### About this exercise
Beginning at the line that holds "Instruction: Load settings with Import config" and continuing to the last line of the data below, transcribe every line word for word, without pictures.

Stored records

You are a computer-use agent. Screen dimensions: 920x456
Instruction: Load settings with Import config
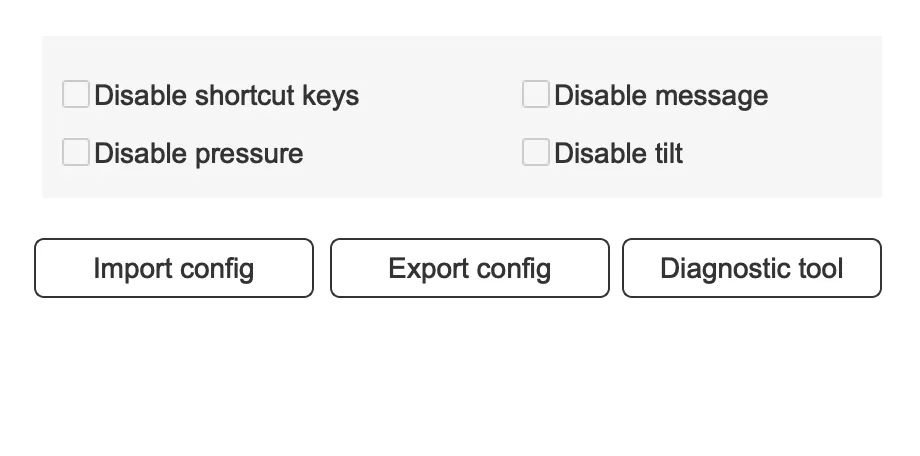pyautogui.click(x=174, y=268)
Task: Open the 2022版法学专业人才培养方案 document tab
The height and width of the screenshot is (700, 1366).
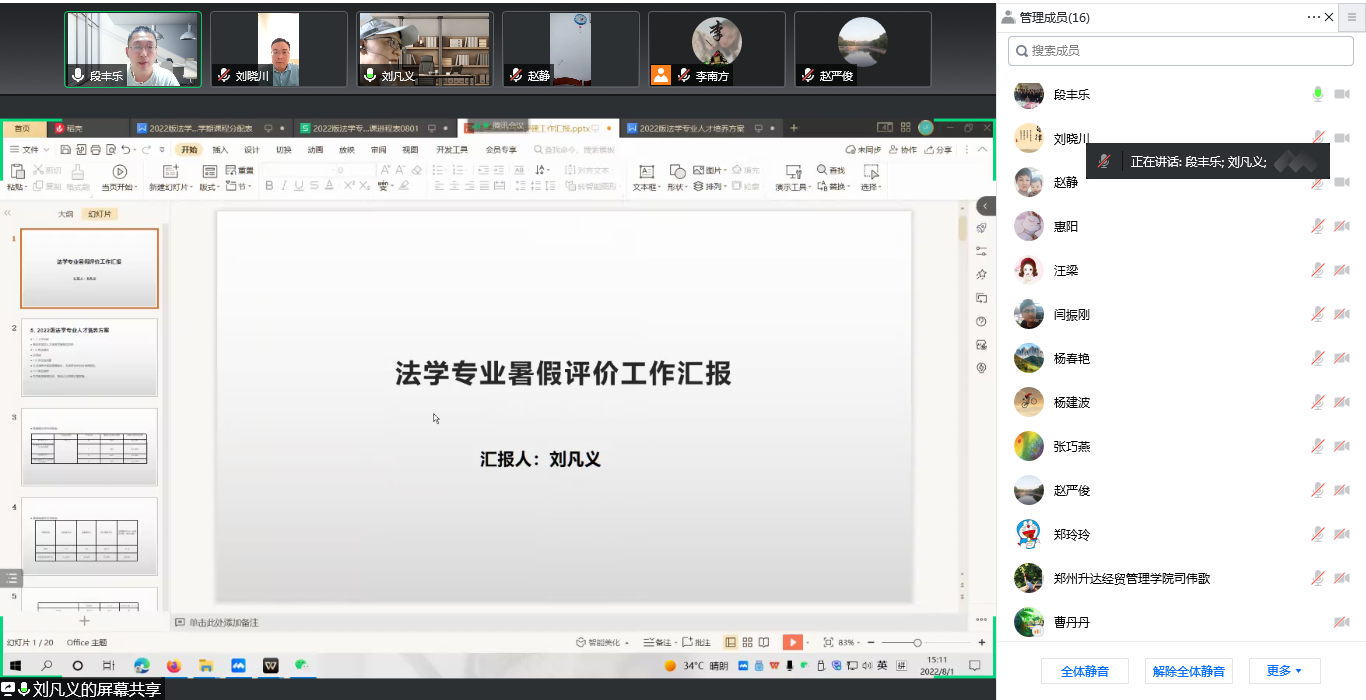Action: [x=691, y=128]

### Result of this task
Instruction: Load settings with Import config
pyautogui.click(x=174, y=268)
Task: Open the 2022版法学专业人才培养方案 document tab
The height and width of the screenshot is (700, 1366).
Action: [x=691, y=128]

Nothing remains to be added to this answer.